Overview of Container Architecture

Objectives

After completing this section, you should be able to:

• Describe the architecture of Linux containers.
• Describe the podman tool for the managing containers.

Introducing Container History

Containers have quickly gained popularity in recent years. However, the technology behind containers has been around for a relatively long time. In 2001, Linux introduced a project named VServer. VServer was the first attempt at running complete sets of processes inside a single server with a high degree of isolation.

From VServer, the idea of isolated processes further evolved and became formalized around the following features of the Linux kernel:

Namespaces

A namespace isolates specific system resources usually visible to all processes. Inside a namespace, only processes that are members of that namespace can see those resources. Namespaces can include resources like network interfaces, the process ID list, mount points, IPC resources, and the system’s hostname information.

Control groups (cgroups)

Control groups partition sets of processes and their children into groups to manage and limit the resources they consume. Control groups place restrictions on the amount of system resources processes might use. Those restrictions keep one process from using too many resources on the host.

Seccomp

Developed in 2005 and introduced to containers circa 2014, Seccomp limits how processes could use system calls. Seccomp defines a security profile for processes, whitelisting the system calls, parameters, and file descriptors they are allowed to use.

SELinux

Security-Enhanced Linux (SELinux) is a mandatory access control system for processes. Linux kernel uses SELinux to protect processes from each other and to protect the host system from its running processes. Processes run as a confined SELinux type that has limited access to host system resources.

All of these innovations and features focus on a basic concept: enabling processes to run isolated while still accessing system resources. This concept is the foundation of container technology and the basis for all container implementations. Nowadays, containers are processes in the Linux kernel making use of those security features to create an isolated environment. This environment forbids isolated processes from misusing system or other container resources.

A common use case of containers is having several replicas of the same service (for example, a database server) in the same host. Each replica has isolated resources (file system, ports, memory), so there is no need for the service to handle resource sharing. Isolation guarantees that a malfunctioning or harmful service does not impact other services or containers in the same host, nor in the underlying system.

Describing Linux Container Architecture

From the Linux kernel perspective, a container is a process with restrictions. However, instead of running a single binary file, a container runs an image. An image is a file-system bundle that contains all dependencies required to execute a process: files in the file system, installed packages, available resources, running processes, and kernel modules.

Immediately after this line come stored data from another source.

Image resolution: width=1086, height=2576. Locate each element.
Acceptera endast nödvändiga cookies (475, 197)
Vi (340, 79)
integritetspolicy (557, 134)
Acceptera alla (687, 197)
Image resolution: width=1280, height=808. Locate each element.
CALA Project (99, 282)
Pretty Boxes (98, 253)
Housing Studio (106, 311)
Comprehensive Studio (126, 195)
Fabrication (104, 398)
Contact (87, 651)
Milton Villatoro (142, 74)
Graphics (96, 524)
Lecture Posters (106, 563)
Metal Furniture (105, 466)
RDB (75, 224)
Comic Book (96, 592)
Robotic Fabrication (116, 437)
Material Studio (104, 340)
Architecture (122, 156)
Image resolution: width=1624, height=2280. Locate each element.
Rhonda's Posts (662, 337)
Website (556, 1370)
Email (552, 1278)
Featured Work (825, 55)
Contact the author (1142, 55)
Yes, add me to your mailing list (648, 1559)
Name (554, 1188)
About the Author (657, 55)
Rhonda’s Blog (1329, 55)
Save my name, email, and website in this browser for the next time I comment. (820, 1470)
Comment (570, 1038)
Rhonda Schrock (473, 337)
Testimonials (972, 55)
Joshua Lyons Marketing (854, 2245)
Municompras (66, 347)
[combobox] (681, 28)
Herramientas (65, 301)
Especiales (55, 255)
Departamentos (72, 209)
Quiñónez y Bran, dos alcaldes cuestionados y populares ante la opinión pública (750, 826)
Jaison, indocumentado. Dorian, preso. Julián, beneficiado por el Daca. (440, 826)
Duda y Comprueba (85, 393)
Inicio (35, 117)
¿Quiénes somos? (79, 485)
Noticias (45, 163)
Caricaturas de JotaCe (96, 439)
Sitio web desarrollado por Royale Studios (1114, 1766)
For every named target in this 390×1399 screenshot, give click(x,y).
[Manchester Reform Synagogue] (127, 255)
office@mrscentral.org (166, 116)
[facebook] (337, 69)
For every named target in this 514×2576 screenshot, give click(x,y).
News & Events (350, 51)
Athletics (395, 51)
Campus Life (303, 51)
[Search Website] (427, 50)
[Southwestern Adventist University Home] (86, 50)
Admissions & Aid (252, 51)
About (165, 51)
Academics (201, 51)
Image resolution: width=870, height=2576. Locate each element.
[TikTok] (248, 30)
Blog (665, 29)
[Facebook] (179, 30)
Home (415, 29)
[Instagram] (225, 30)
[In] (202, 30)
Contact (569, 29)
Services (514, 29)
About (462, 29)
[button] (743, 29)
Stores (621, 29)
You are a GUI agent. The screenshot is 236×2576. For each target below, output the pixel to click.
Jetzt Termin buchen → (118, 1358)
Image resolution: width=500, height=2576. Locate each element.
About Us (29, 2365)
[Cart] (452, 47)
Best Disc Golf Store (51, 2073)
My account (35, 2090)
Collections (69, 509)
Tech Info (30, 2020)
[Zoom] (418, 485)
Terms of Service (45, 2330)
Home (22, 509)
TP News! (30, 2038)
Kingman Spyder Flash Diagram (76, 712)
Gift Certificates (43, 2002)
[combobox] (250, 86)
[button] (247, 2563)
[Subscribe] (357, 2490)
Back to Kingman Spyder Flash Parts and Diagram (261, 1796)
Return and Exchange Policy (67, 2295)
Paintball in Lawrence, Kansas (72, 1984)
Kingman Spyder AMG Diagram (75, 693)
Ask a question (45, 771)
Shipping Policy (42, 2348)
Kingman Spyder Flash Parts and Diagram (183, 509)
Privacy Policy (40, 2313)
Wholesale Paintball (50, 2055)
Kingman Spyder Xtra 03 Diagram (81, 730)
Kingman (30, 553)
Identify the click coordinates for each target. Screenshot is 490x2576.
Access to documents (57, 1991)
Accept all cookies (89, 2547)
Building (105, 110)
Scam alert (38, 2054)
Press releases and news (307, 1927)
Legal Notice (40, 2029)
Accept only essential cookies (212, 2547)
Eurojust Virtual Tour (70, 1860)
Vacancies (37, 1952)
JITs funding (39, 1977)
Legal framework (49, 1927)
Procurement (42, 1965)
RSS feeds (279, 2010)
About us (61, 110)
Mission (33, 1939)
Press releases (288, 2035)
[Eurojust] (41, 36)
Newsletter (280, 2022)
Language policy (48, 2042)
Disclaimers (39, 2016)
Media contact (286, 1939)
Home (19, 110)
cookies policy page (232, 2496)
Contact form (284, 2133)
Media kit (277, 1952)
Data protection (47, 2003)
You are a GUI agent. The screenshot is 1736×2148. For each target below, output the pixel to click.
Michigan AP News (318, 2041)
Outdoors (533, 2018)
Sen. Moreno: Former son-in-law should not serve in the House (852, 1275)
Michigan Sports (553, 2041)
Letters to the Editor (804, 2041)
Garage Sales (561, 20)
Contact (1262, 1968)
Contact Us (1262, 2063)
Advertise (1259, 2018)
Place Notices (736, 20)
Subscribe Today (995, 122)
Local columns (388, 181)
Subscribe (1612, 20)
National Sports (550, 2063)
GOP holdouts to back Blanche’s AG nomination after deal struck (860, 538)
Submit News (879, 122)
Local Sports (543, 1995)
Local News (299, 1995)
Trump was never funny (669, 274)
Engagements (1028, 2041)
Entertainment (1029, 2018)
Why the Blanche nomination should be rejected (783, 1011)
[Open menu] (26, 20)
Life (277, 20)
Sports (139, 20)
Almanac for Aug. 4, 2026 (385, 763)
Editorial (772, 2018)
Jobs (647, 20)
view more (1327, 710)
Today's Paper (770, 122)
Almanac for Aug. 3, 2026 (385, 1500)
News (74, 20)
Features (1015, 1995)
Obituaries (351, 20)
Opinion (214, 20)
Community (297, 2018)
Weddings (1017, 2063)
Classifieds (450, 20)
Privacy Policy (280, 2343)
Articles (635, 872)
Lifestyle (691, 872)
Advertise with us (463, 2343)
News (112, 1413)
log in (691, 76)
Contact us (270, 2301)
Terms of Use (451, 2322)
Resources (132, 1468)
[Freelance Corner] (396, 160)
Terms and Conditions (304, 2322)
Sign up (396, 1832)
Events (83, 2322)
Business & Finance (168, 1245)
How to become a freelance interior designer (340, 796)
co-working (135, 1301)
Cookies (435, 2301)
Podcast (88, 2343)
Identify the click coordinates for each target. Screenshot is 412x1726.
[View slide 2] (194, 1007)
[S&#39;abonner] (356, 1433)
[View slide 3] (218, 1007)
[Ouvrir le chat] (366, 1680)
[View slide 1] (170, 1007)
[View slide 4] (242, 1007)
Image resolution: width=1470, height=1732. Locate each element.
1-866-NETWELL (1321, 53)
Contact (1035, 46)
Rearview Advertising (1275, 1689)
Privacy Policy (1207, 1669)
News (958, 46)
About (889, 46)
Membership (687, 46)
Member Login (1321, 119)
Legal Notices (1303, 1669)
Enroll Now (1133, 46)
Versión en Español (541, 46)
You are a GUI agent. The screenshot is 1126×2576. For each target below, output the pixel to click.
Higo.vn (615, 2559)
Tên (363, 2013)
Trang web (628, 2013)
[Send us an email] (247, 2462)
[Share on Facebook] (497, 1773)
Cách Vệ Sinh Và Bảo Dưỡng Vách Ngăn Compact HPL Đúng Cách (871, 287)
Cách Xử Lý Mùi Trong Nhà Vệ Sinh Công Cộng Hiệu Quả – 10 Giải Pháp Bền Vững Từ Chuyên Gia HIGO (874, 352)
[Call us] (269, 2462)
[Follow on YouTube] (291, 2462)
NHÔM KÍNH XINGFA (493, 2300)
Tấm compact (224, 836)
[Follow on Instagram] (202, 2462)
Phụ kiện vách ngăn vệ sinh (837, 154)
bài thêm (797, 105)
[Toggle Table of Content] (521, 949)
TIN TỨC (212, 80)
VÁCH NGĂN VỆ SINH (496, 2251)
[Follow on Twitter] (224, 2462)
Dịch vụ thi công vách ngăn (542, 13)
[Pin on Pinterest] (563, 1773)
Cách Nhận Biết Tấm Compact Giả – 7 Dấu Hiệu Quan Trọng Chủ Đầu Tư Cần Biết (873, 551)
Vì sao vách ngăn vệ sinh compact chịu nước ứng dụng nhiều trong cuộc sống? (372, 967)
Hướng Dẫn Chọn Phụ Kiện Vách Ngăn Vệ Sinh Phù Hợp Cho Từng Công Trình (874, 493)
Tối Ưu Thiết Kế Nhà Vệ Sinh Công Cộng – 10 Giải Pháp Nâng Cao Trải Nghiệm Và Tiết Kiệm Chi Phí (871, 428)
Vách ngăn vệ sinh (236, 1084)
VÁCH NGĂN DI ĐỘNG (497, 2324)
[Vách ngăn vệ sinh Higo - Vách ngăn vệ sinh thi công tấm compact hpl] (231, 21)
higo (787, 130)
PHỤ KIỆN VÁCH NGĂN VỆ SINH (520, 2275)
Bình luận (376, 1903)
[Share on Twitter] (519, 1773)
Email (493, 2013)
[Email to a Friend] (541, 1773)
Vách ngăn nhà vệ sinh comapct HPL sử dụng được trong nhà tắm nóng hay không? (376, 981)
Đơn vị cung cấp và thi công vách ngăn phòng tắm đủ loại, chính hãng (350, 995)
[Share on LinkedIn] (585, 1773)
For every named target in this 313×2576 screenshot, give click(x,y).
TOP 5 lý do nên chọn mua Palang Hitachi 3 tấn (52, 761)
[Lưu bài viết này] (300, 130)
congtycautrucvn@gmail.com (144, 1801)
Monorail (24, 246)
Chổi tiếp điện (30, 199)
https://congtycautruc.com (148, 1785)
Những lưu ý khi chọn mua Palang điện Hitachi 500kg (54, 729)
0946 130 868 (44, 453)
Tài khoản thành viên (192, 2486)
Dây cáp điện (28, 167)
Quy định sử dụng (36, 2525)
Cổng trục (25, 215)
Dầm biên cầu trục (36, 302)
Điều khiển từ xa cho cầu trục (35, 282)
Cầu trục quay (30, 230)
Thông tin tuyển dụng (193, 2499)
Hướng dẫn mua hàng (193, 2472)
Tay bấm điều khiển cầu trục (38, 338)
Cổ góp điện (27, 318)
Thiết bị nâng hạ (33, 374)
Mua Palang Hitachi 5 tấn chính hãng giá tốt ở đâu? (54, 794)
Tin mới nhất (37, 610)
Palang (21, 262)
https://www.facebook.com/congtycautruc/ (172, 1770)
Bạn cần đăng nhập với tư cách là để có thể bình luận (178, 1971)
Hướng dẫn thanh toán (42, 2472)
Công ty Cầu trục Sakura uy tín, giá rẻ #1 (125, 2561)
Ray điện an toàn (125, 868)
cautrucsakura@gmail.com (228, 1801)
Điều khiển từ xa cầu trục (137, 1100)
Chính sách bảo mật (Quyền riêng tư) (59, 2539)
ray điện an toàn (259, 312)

Like executable files are the foundation for running processes, images are the foundation for running containers. Running containers use an immutable view of the image, allowing multiple containers to reuse the same image simultaneously. As images are files, they can be managed by versioning systems, improving automation on container and image provisioning.

Container images need to be locally available for the container runtime to execute them, but the images are usually stored and maintained in an image repository. An image repository is just a service — public or private — where images can be stored, searched, and retrieved. Other features provided by image repositories are remote access, image metadata, authorization or image version control.

There are many different image repositories available, each one offering different features:

• Red Hat Container Catalog
• Docker Hub
• Red Hat Quay
• Google Container Registry
• Amazon Elastic Container Registry

Managing Containers with Podman

Containers, images, and image registries need to be able to interact with each other. For example, you need to be able to build images and put them into image registries. You also need to be able to retrieve an image from the image registry and build a container from that image.

Podman is an open-source tool for managing containers and container images and interacting with image registries. It offers the following key features:

• It uses the image format specified by the Open Container Initiative (OCI). Those specifications define a standard, community-driven, non-proprietary image format.
• Podman stores local images in the local file system. Doing so avoids unnecessary client/server architecture or having daemons running on the local machines.
• Podman follows the same command patterns as the Docker CLI, so there is no need to learn a new toolset.
• Podman is compatible with Kubernetes. Kubernetes can use Podman to manage its containers.